▶ **Required actions**:
**A)** According to the corporate governance statement, why has the Board kept a nomination committee whose members are mostly not independent non-executive directors? Answer in one to three sentences.
**B)** In the corporate governance statement, quote the stretch from "Corporate governance has" through "Code during 2007.".
**C)** Extend the corporate governance statement beyond its final sentence.

▶ **Selected passage**:
Corporate governance has been and remains the responsibility of the whole Board. This statement describes how the company applied the principles and complied with the provisions of the Combined Code during 2007.
The Board considers that it was throughout the year and continues to be in full compliance with the provisions set out in Section 1 of the Combined Code, save that:
- between 16 May and 1 June 2007 (comprising the period between the retirement of Andrew Given and the appointment of John Hughes) at least half the Board, excluding the Chairman, did not comprise independent non-executive directors, as required by provision A3.2.
- a majority of the members of the nomination committee are not independent non-executive directors, as required by provision A4.1. The committee consists of the Chairman, the senior independent director and the Chief Executive and the Board considers this to be the most appropriate composition for the sensitive issues addressed by the committee.
Board composition and procedures
The Board meets formally at regular intervals throughout the year to consider developments in relation to the company’s strategy and long-term objectives and to review trading results and operational and business issues. In particular, it deals with those matters reserved to it for decision, including the acquisition and disposal of businesses, major capital expenditure, the appointment and, where necessary, removal of directors and Board and senior management succession planning. Additional meetings are convened as required to consider specific topics requiring immediate decision. Usually, two meetings each year are held at operating locations and encompass a detailed review of the relevant business. Operational decisions are delegated by the Board to senior management at trading company level over which the Business Group Directors exercise supervision. All directors receive detailed progress reports one week prior to each Board meeting.

▶ **Dataset rows**:
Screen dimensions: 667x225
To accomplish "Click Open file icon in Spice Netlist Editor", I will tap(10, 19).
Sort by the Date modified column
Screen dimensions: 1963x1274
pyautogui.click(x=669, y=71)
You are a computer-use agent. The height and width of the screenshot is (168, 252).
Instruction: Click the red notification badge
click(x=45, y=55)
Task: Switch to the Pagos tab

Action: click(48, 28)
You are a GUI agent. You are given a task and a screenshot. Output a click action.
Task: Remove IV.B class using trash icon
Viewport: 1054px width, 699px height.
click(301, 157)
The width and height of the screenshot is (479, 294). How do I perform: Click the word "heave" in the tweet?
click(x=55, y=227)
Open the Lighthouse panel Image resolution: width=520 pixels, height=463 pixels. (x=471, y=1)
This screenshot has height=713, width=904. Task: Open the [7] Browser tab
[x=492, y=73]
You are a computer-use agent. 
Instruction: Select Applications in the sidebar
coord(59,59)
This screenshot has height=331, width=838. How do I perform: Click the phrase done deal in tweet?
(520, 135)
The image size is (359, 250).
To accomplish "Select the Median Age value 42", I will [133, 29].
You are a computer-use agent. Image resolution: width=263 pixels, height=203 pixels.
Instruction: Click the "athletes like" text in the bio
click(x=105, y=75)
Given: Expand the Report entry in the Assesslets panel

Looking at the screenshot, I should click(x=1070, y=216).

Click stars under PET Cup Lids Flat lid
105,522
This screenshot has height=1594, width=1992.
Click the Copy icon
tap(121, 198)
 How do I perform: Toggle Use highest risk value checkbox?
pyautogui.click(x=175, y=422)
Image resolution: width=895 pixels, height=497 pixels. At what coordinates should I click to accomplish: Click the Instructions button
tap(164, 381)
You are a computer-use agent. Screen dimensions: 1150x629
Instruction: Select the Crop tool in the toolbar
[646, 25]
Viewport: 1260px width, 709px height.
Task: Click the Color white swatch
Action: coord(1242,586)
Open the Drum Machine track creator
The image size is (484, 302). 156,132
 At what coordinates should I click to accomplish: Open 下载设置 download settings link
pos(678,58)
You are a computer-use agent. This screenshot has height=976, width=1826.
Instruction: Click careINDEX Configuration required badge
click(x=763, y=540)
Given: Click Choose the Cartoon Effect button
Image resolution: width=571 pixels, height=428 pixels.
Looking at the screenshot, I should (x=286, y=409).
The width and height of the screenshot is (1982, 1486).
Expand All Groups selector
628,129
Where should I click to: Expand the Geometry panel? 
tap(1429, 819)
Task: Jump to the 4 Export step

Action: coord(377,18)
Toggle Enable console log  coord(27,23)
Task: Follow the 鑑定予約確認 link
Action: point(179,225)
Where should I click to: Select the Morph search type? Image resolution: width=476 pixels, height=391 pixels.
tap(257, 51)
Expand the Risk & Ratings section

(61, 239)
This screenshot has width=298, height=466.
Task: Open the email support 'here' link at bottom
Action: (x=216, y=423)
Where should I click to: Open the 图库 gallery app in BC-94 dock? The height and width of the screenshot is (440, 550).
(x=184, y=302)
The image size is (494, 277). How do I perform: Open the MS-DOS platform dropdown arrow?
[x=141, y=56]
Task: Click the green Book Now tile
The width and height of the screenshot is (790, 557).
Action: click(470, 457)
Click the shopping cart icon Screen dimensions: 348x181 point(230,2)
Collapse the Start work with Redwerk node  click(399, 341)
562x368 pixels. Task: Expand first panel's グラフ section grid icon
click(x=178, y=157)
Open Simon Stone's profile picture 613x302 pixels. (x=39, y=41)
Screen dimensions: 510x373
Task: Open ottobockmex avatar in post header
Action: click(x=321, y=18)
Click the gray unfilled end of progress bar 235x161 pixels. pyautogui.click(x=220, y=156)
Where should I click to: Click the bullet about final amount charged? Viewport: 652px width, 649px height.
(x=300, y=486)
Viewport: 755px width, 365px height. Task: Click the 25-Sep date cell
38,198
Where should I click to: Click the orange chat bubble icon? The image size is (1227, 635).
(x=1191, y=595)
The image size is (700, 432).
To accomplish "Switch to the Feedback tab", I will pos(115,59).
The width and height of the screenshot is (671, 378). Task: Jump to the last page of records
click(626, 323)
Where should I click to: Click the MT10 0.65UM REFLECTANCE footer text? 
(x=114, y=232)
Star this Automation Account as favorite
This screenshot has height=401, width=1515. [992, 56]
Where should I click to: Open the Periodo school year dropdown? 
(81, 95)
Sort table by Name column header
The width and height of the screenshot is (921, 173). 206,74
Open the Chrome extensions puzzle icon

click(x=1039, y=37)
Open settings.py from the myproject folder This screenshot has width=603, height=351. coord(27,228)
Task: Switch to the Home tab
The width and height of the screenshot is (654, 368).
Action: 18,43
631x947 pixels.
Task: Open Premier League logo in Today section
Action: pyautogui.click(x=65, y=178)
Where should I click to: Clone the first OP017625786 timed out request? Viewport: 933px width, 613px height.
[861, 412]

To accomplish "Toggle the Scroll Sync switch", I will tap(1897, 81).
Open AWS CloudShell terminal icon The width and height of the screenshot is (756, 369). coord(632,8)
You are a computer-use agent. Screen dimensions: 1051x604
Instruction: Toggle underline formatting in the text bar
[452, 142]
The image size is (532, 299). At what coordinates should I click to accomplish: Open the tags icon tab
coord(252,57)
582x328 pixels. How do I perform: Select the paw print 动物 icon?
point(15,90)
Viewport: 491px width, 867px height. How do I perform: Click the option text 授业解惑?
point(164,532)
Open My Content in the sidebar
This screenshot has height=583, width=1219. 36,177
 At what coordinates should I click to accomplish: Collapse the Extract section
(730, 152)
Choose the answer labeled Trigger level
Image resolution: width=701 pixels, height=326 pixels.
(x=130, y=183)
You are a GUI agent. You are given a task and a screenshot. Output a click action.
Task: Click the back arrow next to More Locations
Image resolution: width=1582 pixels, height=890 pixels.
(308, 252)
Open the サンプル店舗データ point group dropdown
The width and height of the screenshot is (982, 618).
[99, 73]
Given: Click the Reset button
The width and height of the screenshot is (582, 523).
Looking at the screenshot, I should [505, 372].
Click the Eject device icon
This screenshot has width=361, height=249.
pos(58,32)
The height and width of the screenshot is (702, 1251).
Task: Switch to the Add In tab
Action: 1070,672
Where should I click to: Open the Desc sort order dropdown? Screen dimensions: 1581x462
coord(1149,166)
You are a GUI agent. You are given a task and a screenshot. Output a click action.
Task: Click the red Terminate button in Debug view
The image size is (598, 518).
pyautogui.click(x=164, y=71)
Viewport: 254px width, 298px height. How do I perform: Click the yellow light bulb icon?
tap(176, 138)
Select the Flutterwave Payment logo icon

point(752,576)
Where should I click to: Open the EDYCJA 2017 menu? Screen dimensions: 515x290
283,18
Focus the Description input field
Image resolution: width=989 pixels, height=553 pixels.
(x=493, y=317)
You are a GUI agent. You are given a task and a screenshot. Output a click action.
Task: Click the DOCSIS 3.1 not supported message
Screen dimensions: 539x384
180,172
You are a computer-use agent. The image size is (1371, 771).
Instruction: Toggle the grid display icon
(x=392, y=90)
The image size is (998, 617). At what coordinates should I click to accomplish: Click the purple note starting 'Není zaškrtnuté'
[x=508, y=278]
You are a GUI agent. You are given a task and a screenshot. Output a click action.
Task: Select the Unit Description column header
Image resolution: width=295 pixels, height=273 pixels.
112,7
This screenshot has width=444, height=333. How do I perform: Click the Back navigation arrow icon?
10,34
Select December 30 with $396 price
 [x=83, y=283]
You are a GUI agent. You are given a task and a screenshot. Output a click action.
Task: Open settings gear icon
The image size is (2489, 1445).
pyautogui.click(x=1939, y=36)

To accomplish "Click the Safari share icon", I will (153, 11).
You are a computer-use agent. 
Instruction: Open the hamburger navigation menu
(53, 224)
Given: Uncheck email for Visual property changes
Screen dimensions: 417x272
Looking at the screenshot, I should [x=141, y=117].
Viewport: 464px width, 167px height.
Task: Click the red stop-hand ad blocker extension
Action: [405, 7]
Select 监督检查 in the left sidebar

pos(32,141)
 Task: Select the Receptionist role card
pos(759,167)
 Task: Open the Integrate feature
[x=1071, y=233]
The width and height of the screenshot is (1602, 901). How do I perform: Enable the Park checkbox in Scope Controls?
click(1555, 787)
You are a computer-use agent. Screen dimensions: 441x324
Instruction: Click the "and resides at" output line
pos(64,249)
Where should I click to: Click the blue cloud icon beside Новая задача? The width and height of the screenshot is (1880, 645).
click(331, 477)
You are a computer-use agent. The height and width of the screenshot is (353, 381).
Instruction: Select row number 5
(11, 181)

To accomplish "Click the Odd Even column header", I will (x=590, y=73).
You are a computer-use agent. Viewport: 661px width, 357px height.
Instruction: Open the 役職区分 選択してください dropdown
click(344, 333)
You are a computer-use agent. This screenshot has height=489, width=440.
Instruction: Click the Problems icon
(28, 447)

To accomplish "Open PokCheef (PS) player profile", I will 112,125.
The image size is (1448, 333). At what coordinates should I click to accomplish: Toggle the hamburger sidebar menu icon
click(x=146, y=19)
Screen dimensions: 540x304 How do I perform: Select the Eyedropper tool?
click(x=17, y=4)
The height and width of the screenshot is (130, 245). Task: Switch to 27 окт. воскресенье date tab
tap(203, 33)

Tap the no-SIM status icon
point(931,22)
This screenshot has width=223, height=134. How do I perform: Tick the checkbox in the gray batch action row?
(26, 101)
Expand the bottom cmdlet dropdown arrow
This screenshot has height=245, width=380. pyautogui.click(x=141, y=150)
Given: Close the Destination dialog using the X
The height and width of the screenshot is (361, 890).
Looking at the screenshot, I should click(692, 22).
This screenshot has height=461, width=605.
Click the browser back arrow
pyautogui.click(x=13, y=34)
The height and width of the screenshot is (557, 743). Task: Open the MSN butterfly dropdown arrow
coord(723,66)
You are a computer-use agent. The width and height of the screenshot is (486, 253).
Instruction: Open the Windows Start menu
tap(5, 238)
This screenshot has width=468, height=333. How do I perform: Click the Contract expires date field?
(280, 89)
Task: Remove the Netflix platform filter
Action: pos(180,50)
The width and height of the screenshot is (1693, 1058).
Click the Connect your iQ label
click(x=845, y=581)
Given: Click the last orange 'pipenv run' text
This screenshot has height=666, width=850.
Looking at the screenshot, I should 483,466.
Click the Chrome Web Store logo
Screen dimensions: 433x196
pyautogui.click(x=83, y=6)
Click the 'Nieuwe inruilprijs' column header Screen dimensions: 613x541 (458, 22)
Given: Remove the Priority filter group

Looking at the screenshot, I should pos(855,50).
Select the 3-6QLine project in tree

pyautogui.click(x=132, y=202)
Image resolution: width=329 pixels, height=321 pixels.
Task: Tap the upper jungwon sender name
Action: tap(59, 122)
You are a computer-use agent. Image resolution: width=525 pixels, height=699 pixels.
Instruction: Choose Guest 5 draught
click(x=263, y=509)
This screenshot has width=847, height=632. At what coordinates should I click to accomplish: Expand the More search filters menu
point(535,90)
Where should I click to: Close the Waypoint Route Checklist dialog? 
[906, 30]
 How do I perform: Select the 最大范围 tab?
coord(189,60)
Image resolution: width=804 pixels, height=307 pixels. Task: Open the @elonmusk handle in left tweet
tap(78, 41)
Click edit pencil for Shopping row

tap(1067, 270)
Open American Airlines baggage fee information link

▶ **Written responses**:
**A)** The Board considers the committee's composition of the Chairman, the senior independent director and the Chief Executive to be the most appropriate for the sensitive issues that the committee addresses.

**B)**
Corporate governance has been and remains the responsibility of the whole Board. This statement describes how the company applied the principles and complied with the provisions of the Combined Code during 2007.

**C)**
The Board currently comprises the Chairman, three executive directors and four non-executive directors. The Board considers all its non-executive directors (Peter Chambré, John Hughes, Anthony Reading and John Warren) to be independent. The positions of Chairman, Chief Executive and senior independent director are held by separate individuals and, in accordance with the Combined Code, the Board has adopted written profiles for the first two of these. The non-executive directors have all had senior experience in other organisations and offer independent judgement on Board matters. The Chairman’s other significant interests are as chairman of Filtronic plc and as a non-executive director of Smaller Companies Value Trust plc and certain unlisted companies. The Board believes that the Chairman’s obligations to the company are unaffected by these directorships.
There are procedures for individual Board members to receive induction and training as appropriate and to solicit independent professional advice at the group’s expense where specific expertise is required in the course of exercising their duties. All directors have access to the company secretary, who is responsible for ensuring compliance with appropriate statutes and regulations.
All directors are subject to re-election by shareholders at the first Annual General Meeting after their appointment and thereafter at intervals of no more than three years.
The Board delegates specific responsibilities to Board committees, notably the nomination, remuneration and audit committees. The terms of reference of these committees are published on the company’s website and the following additional documents are available to shareholders on application to the company secretary:
- schedule of matters reserved for decision by the Board;
- responsibilities of the Chairman, the Chief Executive and the non-executive directors;
- relations with shareholders;
- performance evaluation;
- procedure for taking independent professional advice.
Board and committee meeting attendance 2007
|Total meetings during year||16||5||3||1|
|J W Poulter (Chairman)||16||N/A||N/A||1|
|A J Reading
(senior independent director)
|P A Chambré||15||5||3||N/A|
|J L M Hughes||8||3||1||N/A|
|J A Warren||16||5||3||N/A|
|J E O’Higgins (Chief Executive)||16||N/A||N/A||1|
|C G Watson||16||N/A||N/A||N/A|
|J C Webster||16||N/A||N/A||N/A|
|S C Harris||16||N/A||N/A||N/A|
Board appointments and performance evaluation
The nomination committee consists of the Chairman, the senior independent director and the Chief Executive and is chaired by the Chairman, save in the event of discussions relating to his succession when the senior independent director takes the chair.
Following a decision of the Board that the appointment of a new director is appropriate, the duty of the committee is to present for Board consideration suitably qualified candidate(s). In making such recommendations, the committee evaluates the balance of skills, knowledge and experience on the Board and develops a description of the role and required capabilities. Candidates are then identified for interview, external search consultants being engaged as part of this process. The committee also makes recommendations to the Board regarding the re-election and/or re-appointment of any director. Similar selection processes apply for the appointment of a chairman.
The nomination committee meets as the need arises. Its terms of reference can be found on the company’s website.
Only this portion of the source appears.